This week, we hear from our TASPARKS Rangers about winter wildlife on Macquarie Island

Winter wildlife on Macca

Winter on Macquarie Island (or Macca as it is often referred to) is very different to summer. When the last ship of the season departs in March it’s not just expeditioner numbers that decrease. Many of the animals also begin to depart. Agreeing with summer expeditioners that winter is too wet, cold and dark, a lot of the wildlife heads out for extended foraging trips across the Southern Ocean. A few hardy souls remain through the winter months however, keeping us company and keeping the rangers and Albatross and Giant Petrel Program staff busy monitoring what they do throughout the darker months.

Three species are brave enough to bring up their chicks during the sub–Antarctic winter: king penguins, grey petrels and wandering albatross — so these species are the main focus of our winter fieldwork.

Grey petrels are burrow–nesting seabirds, raising their chicks in burrows underground. While first reported breeding on Macquarie Island was in 1900, cats and rabbits had a detrimental effect on their numbers and breeding was not observed again for almost 100 years, until 1999. With cats and rabbits now successfully eradicated, grey petrel numbers are starting to rise, with over 120 breeding pairs found last season.

Grey petrel burrows tend to occur in clusters and known breeding sites are distributed around much of the island’s coastal slopes with the greatest concentration found on North Head, just north of the station. Over the past few months we have been trying to determine their breeding population size by searching for and checking burrows. This can be very cold work! It is nearly always wet and windy and sometimes there is snow. Finding a burrow amongst the dense tussock can be a challenge, but after a while you get an eye for the tell-tail signs like diggings, faeces and a distinct, musky smell.

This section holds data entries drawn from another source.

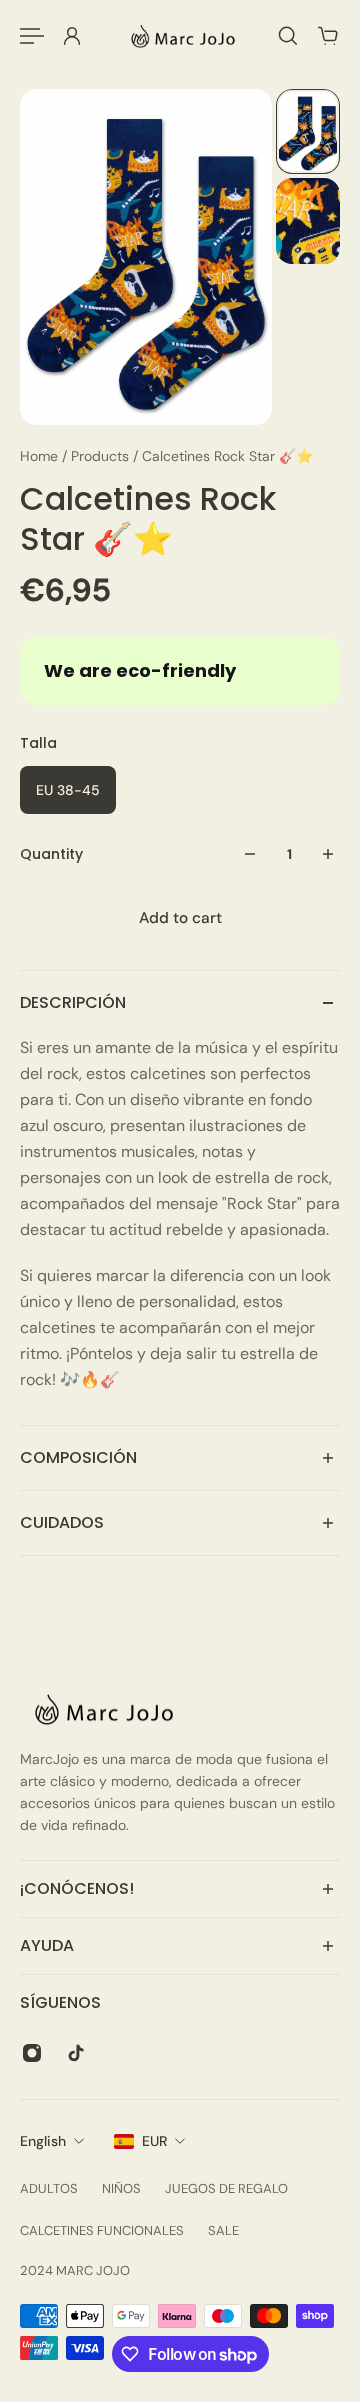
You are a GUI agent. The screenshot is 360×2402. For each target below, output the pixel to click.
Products (102, 456)
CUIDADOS (62, 1522)
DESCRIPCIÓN (73, 1002)
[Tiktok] (76, 2053)
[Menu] (32, 36)
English (43, 2141)
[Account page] (72, 36)
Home (41, 456)
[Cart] (328, 36)
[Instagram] (32, 2053)
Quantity (51, 854)
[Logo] (180, 36)
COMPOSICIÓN (78, 1457)
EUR (154, 2141)
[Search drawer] (288, 36)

Finding the burrow is just the first challenge; the next is to determine what is in it. This is usually a multi–step process. A torch is used first to peep inside. If nothing can be seen then a pocket camera is used at arms length to look in further. If this still does not reveal anything a GoPro on a stick is used to look even deeper. There is quite an art to keeping your fingers warm enough for them to work, but not so thickly swaddled in gloves that you cannot operate a camera anymore! It is always a great reward when you pull your muddy arm back out of a burrow, look at the photos you have taken and see a beautiful fluffy chick!

King penguins are present on Macca year round. With a 14–month breeding cycle adults breed on average twice every three years. Chicks are present almost year round, with new eggs hatching as the chicks of other pairs are fledging. This unique breeding cycle means it is important to obtain good counts of chick numbers over two or three consecutive years to obtain a true estimate of the population size. Almost every August since 1976 an island-wide chick count has been made. The most practical way to do this is to climb up high on the escarpment and take photos of the chicks from above. This is followed by a painstaking process of counting all of the chicks in the photos, which is quite a slow and difficult task given there can be well over 70,000 chicks, and they all look the same!

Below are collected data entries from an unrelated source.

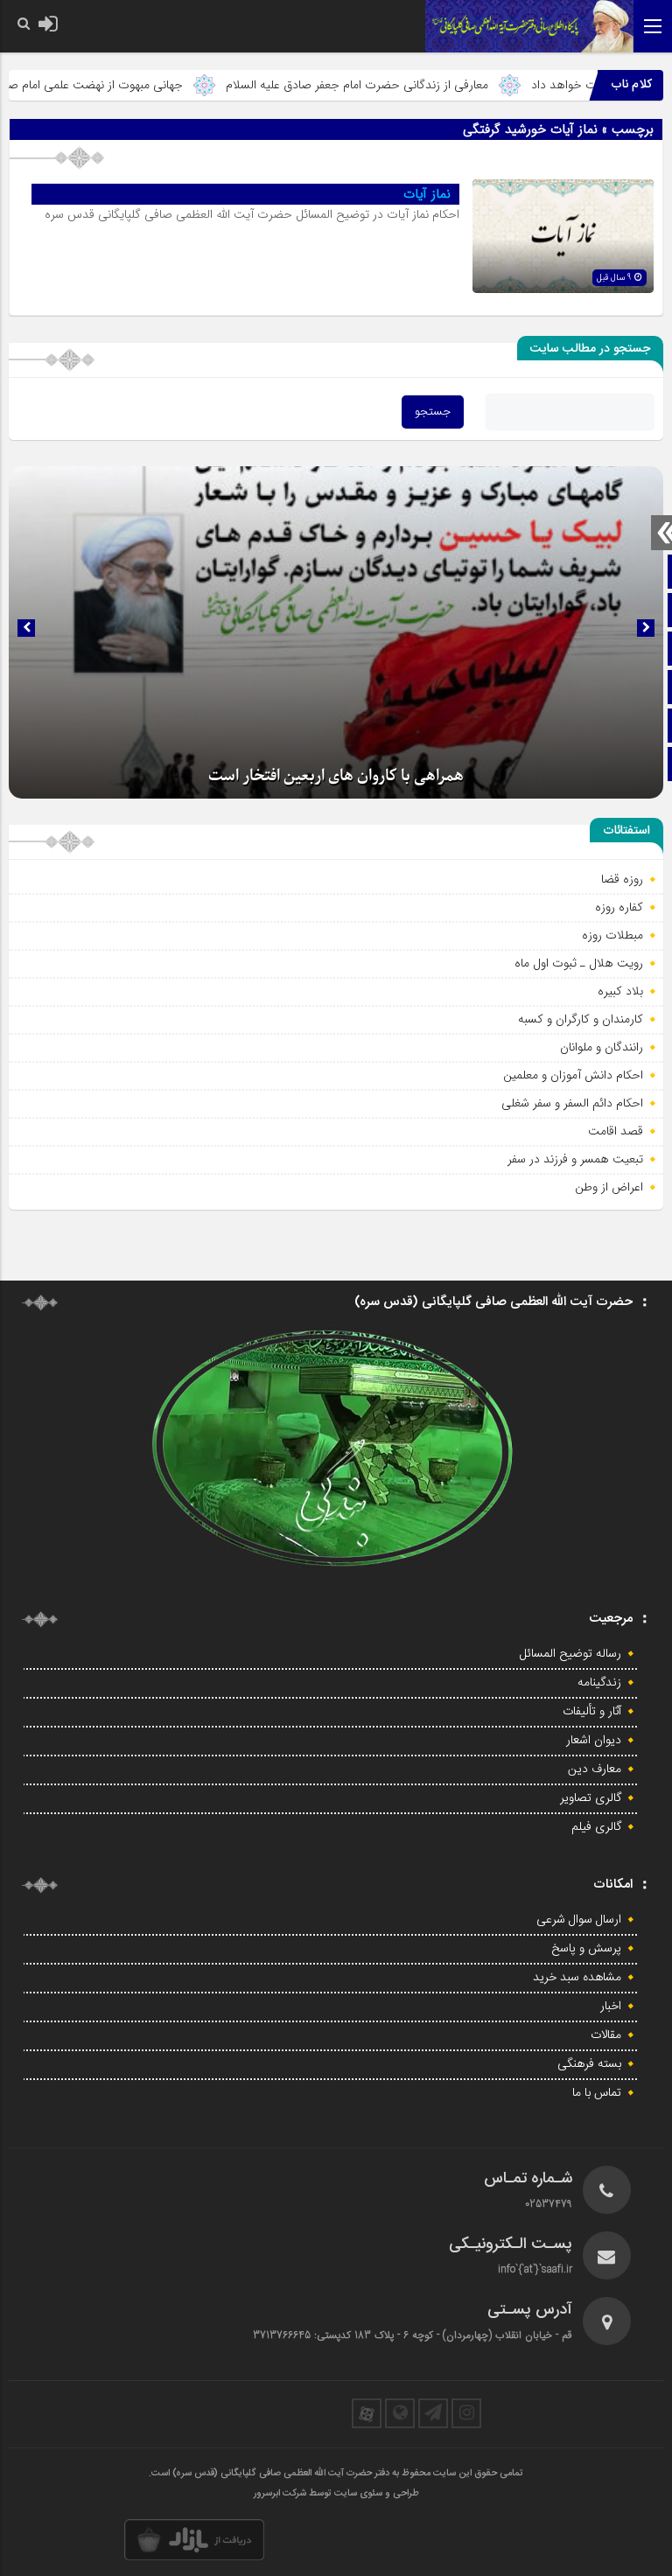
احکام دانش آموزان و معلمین (573, 1075)
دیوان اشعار (593, 1740)
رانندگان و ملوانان (601, 1047)
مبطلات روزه (612, 935)
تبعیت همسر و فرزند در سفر (575, 1159)
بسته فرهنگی (589, 2064)
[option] (336, 632)
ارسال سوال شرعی (578, 1919)
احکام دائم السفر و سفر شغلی (572, 1103)
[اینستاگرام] (466, 2413)
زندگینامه (599, 1682)
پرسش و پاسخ (586, 1948)
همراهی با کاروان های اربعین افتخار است (336, 776)
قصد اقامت (615, 1131)
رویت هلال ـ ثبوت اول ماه (578, 963)
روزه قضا (622, 879)
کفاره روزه (619, 907)
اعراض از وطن (609, 1187)
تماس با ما (596, 2093)
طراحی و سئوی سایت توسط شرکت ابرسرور (336, 2494)
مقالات (606, 2035)
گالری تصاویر (590, 1798)
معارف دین (594, 1769)
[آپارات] (367, 2413)
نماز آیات (427, 194)
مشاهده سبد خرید (577, 1977)
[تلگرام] (433, 2413)
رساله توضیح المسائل (570, 1654)
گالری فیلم (596, 1827)
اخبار (610, 2006)
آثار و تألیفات (592, 1711)
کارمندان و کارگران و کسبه (580, 1019)
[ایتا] (400, 2413)
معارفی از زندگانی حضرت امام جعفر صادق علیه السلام (409, 84)
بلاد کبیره (620, 991)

Our other winter residents include blue petrels, sometimes to be heard around dusk calling from their tiny burrows, and gentoo penguins that keep busy by making practice nests in preparation for their spring breeding season. Juvenile elephant seals also haul out on the beaches for a time, and giant petrels continue to fly about, as do kelp gulls and Antarctic terns. Fur seals still make an appearance on the beaches, and this winter we have even had some special visits from leopard seals and sea lions.

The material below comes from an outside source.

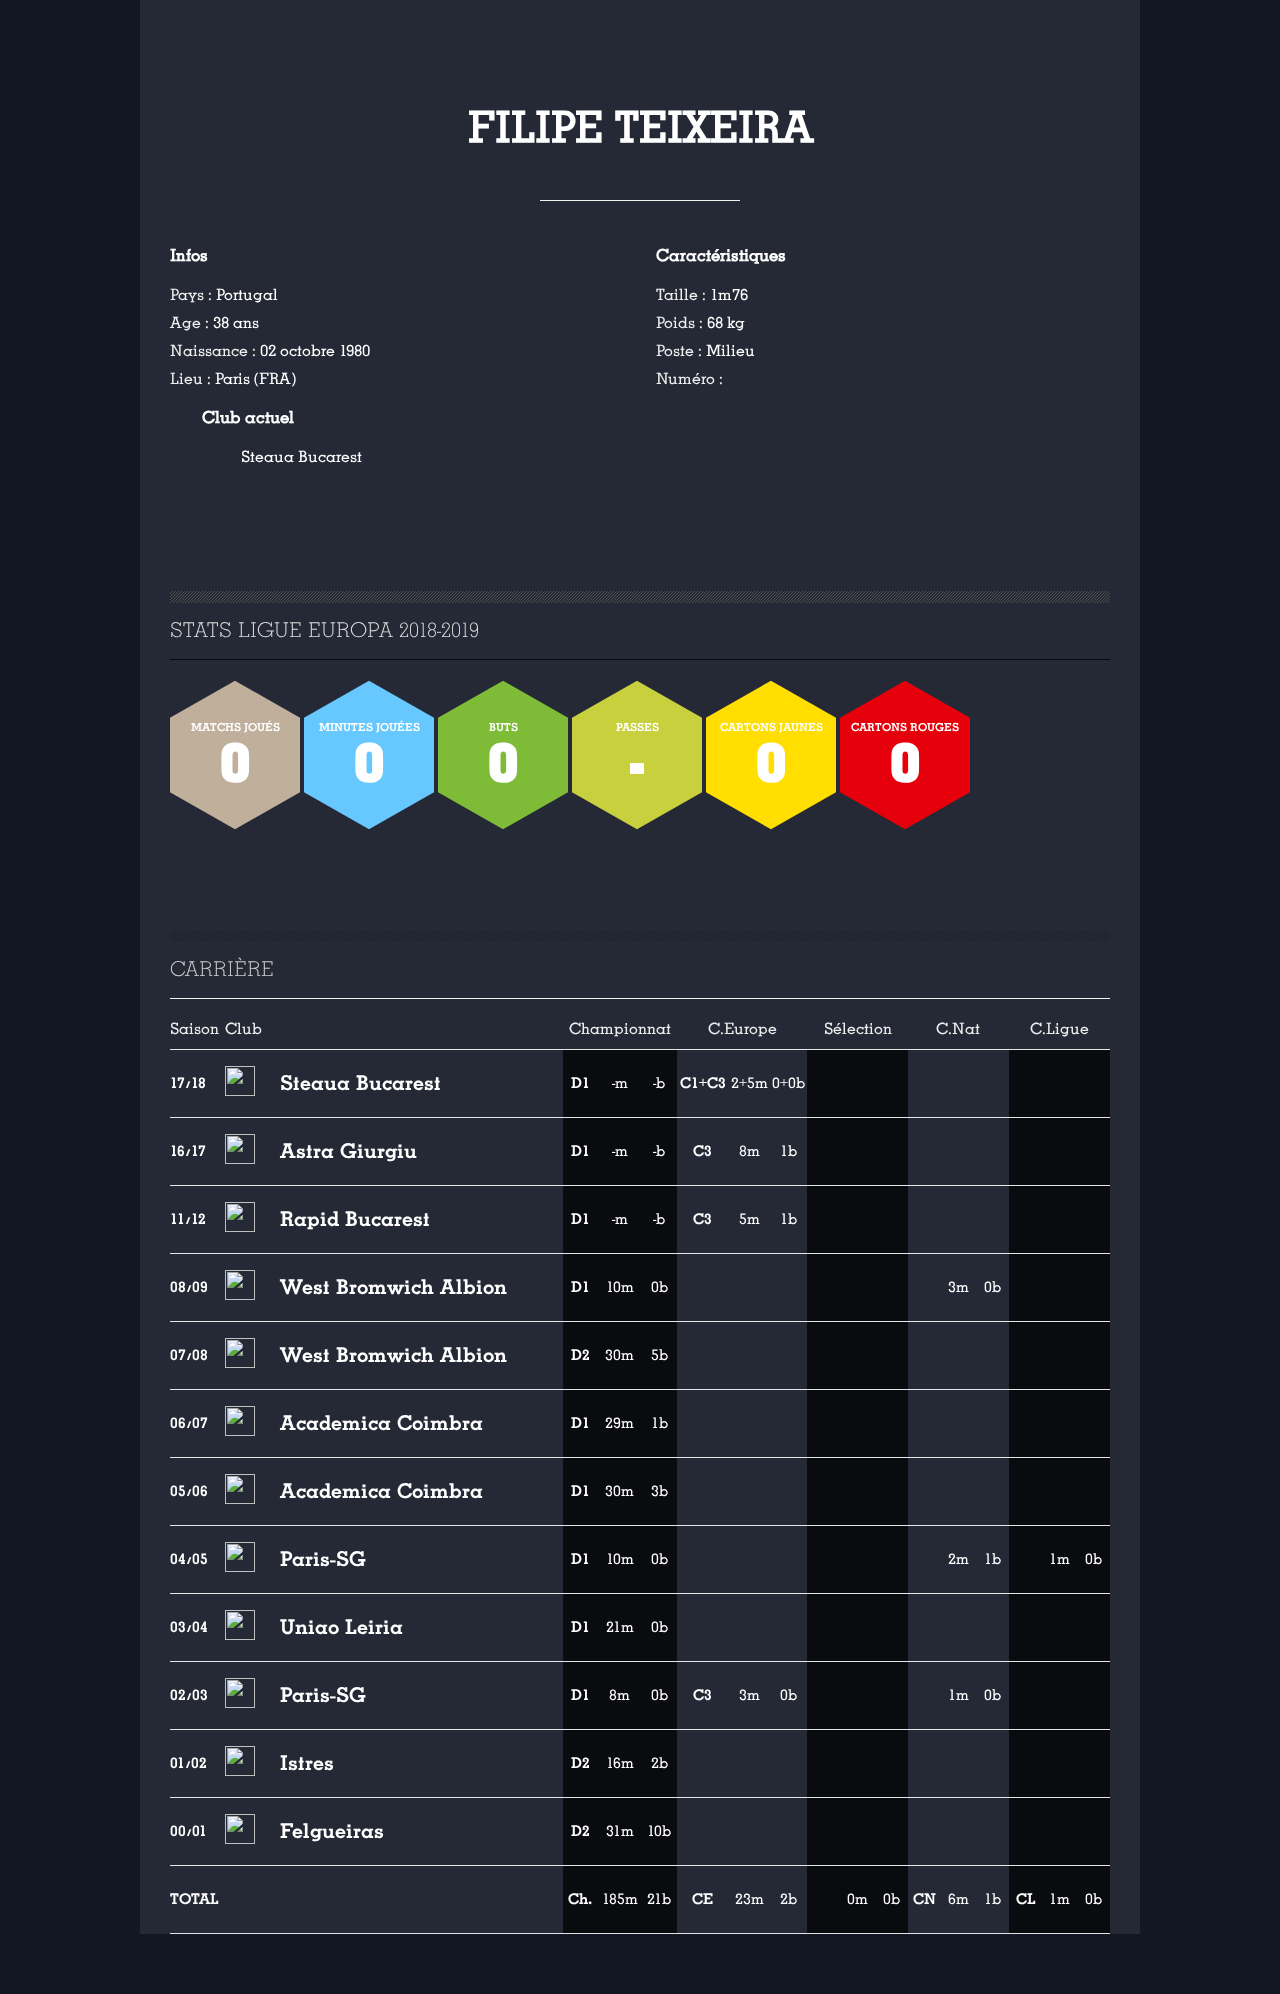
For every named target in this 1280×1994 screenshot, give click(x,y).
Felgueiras (332, 1831)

With winter now nearing its end, more animals will start to return. Within a few months the now relatively empty beaches with fill up with mating elephant seals, royal and rockhopper penguins will be making a racket in their colonies, and the cries of light-mantled sooty albatross will again be heard from the slopes.

Being on the island as it changes through the seasons, watching the different species come and go, young hatching or being born and then growing up until they too are ready to go their own way is incredible to see and something I am lucky to be able to experience.